Al observar el contenido de ese doble fondo, la asombrada joven se llevó una soberana sorpresa. En una caja de cartón había 12 bolsitas de plástico, repletas de billetes y monedas de euro. Y a la derecha de ese 5º cajón, una manoseada gran libreta de alambre helicoidal, donde estaba anotada una contabilidad que, obviamente llevaba la abuela, por la dudosa caligrafía que siempre aplicaba en sus escritos. El listado de nombres anotado era extenso: Evaristo, Simeón, Manuela, Dorotea, Águeda, Felisa, Rosiña, Irineo, Josechu, Josefina, Román, Florián… junto a una fecha y la cantidad que recibía como préstamo, finalizando la línea con un garabato como firma, aunque algunos, sin duda profundo analfabetos, “firmaban” el pagaré con la yema de su dedo impregnado en tinta. En una de las esquinas del falso fondo, estaba un muy reseco tampón de tinta azul, usado para los más desventurados de la cultura y la destreza caligráfica.

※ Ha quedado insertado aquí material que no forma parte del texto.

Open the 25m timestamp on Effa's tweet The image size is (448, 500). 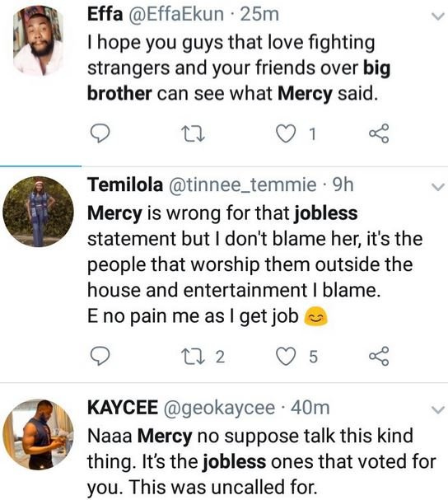(x=259, y=15)
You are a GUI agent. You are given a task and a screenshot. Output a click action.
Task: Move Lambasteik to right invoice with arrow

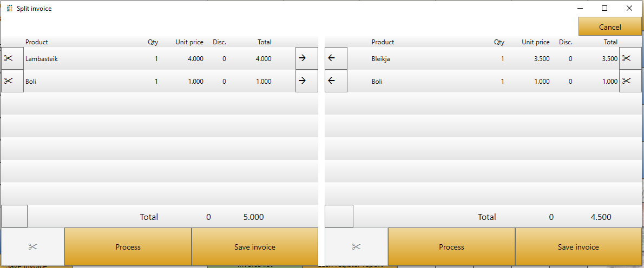click(306, 58)
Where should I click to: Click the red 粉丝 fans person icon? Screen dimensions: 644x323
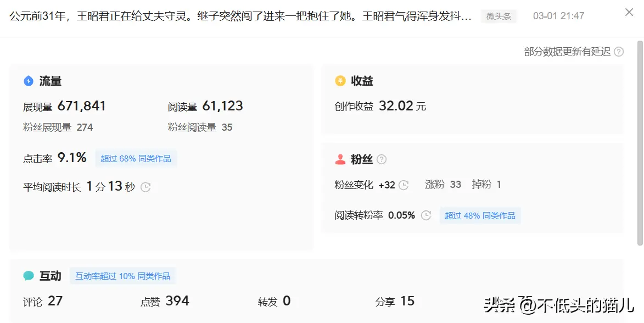tap(340, 159)
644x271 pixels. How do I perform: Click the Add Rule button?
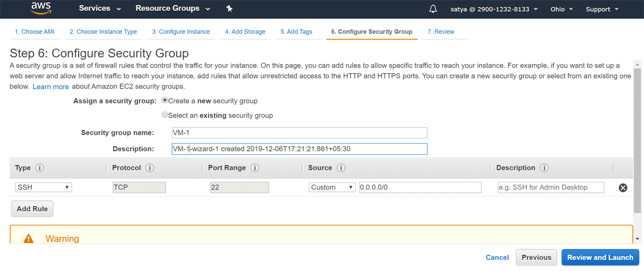click(x=32, y=209)
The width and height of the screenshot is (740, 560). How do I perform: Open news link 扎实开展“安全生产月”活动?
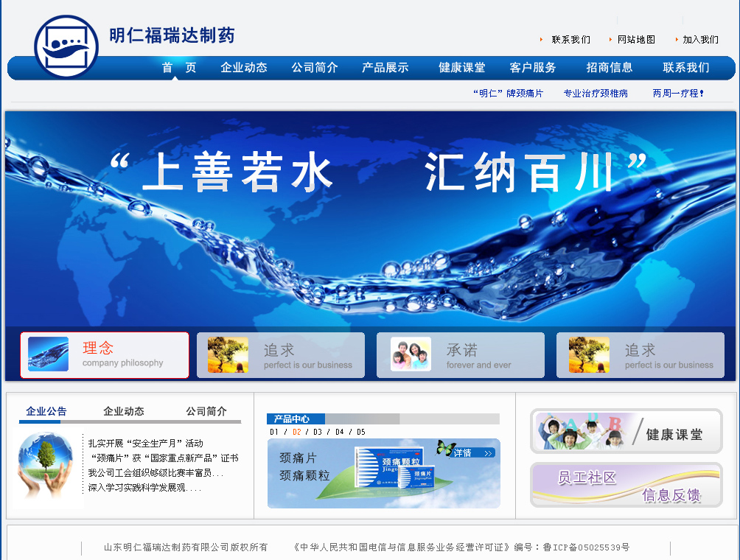click(145, 444)
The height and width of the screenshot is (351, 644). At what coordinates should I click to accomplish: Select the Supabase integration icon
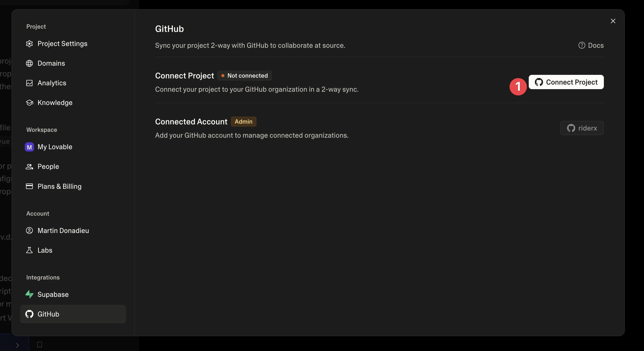coord(29,294)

Llamó por el móvil a sus padres y les contó el descubrimiento, en el que ninguno había reparado hasta el momento. Así que el fin de semana volvieron a Montilla, para dejar la vivienda lista para su entrega a los propietarios, con los que ya habían contactado y que no habían puesto objeción alguna para la finalización del contrato, ya que deseaban reformar y alquilar la vivienda a un precio mucho más rentable para ellos. Alfonsa contó el dinero en efectivo que tenía guardado su madre y sumó los débitos de los pagarés o deudas no resueltas. Estos débitos sumaban 8.300 euros y estaban muy repartidos, la mayoría con cantidades de 100, 150 euros. Comentaba con su marido la sorpresa que le había provocado la imagen de ¡la abuela prestamista! Acción que la anciana nunca les había comentado.

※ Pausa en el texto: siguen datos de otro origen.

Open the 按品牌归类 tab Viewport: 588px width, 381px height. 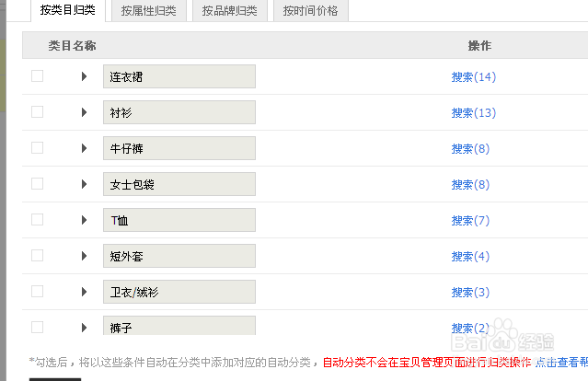click(230, 11)
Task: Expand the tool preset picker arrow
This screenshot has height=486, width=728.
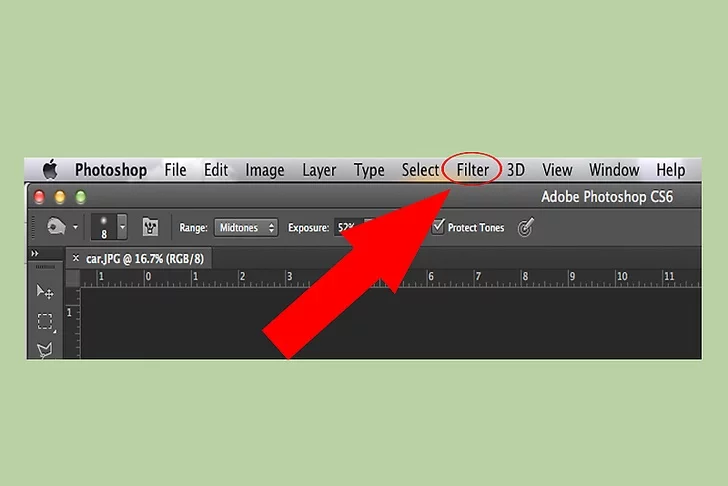Action: [75, 227]
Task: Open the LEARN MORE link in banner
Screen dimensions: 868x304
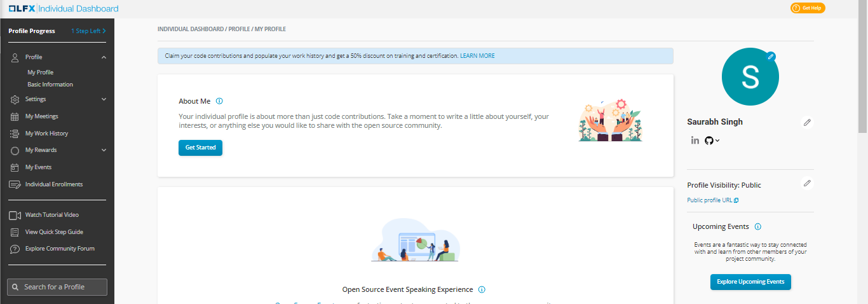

“Quién lo diría, en una persona tan pacífica, privativa, apacible, sin graves necesidades económicas, pero que, sin embargo, tal vez por distracción o por sentido social, “prestaba dinero, a las ganancias”. La verdad es que concedía plazos muy amplios, para la devolución, con un interés muy bajo que no superaba el 5%. Y si te has fijado, en muchos de los pagarés ya cubiertos, la devolución o el interés cobrado se sustanciaba en una gallina, un cesto de huevos, dos tarros de miel … ¡Vaya con la abuela Lorenza!” en palabras de Claudio.

Ahora se explicaban mejor toda aquella “caterva” de montillanos, integradas por jornaleros y pastores de apariencia muy humilde y modesta, presentes el día del sepelio, que gozaban con un peculiar “banco familiar” para sus necesidades más inmediatas. Tras analizar la situación, dándoles vueltas al incómodo asunto, tomaron la decisión de acudir, en esa tarde del sábado a la casa parroquial, a fin de hablar con el muy apreciado párroco D. Sebastián y pedirle consejo.

El venerable, orondo de cuerpo y sonriente sacerdote, guardó silencio unos minutos, tras escuchar a los hijos y nieta de su antigua feligresa.

“Hijos míos en el Santísimo sacramento, me asombra que no supieseis nada de esta encomiable acción o labor social que la buena Lorenza realizaba, ayudando a decenas y decenas de familias muy humildes y necesitadas, circunstancialmente, de algún aporte económico puntual. Esta situación la conoce todo el pueblo, aceptándola y aplaudiéndola. Sé que la Caja de Ahorros protestó (quería denunciar) ante la Guardia Civil, pero la benemérita comprobó que estas “cesiones” de muy reducido costo se hacían prácticamente sin interés y con plazos de devolución en modo alguno rígidos. Viendo la situación, el propio sargento Valeriano Cabrales, hombre y soldado de gran corazón, hizo un poco “la vista gorda”, mirando hacia otro lado. La masa social estaba tranquila pues confiaba mucho en su convecina Lorenza, teniendo tan próxima esta ayuda tan asequible y familiar”.

Ya lo habían hablado y especialmente Auri, “heredera legal“ de las pertenencias de su abuela, estaba totalmente de acuerdo. Claudio puso el bloc de las cuentas, con los pagarés correspondientes, encima de la mesa del sacerdote. Fue Auri quien habló: 

“Padre, devuelva esos pagarés adeudados a todos esos modestos vecinos, que nosotros tenemos suficiente con el cariño que profesaban a mi abuela. Estamos pagados con creces. También le entregamos este sobre con algún donativo por si algún vecino necesita ayuda inmediata, de verdadera necesidad, Vd. sabrá hacer el mejor uso de esta donación, siempre en memoria de la cristiana Lorenza Almansa".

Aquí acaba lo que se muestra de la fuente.